GIVEN RECORDS ->

== == ==

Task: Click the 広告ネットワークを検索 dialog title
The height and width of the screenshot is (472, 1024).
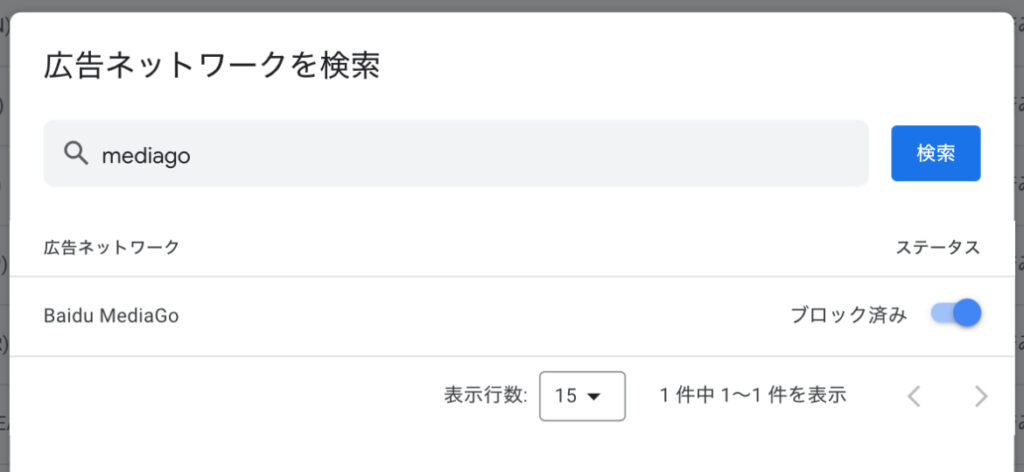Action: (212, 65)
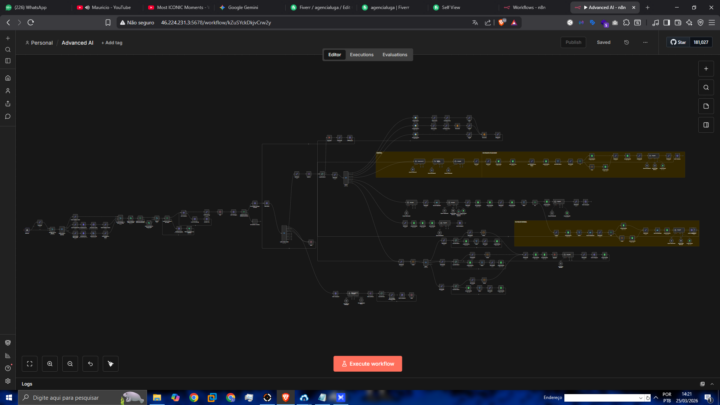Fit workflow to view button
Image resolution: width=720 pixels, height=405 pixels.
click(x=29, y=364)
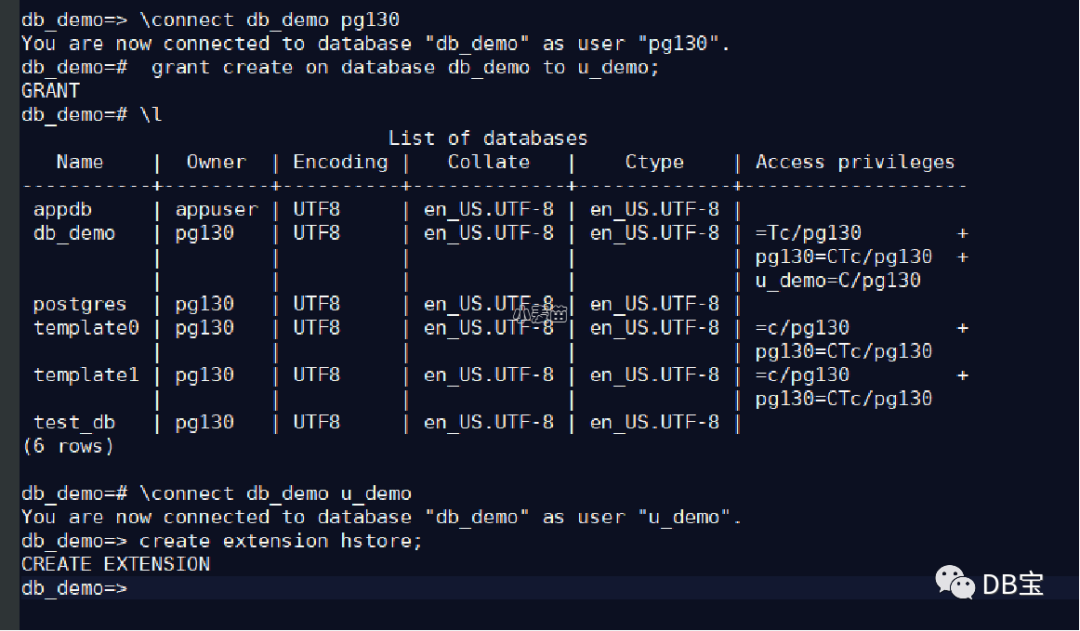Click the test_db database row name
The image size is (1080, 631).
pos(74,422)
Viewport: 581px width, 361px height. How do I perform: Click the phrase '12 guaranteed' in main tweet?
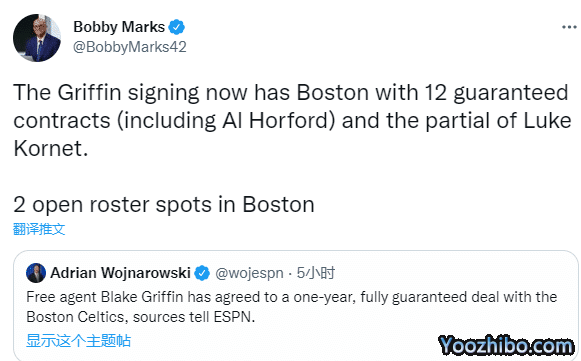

== == ==

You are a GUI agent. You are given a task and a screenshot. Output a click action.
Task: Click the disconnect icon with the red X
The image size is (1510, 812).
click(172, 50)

== == ==

WHAT IS REQUIRED ->
Copy out the stretch from the line containing "You are a GUI" through the line containing "click(172, 50)", both included, with no changes.

COMPLETE ANSWER ->
You are a GUI agent. You are given a task and a screenshot. Output a click action.
Task: Click the disconnect icon with the red X
The image size is (1510, 812).
click(172, 50)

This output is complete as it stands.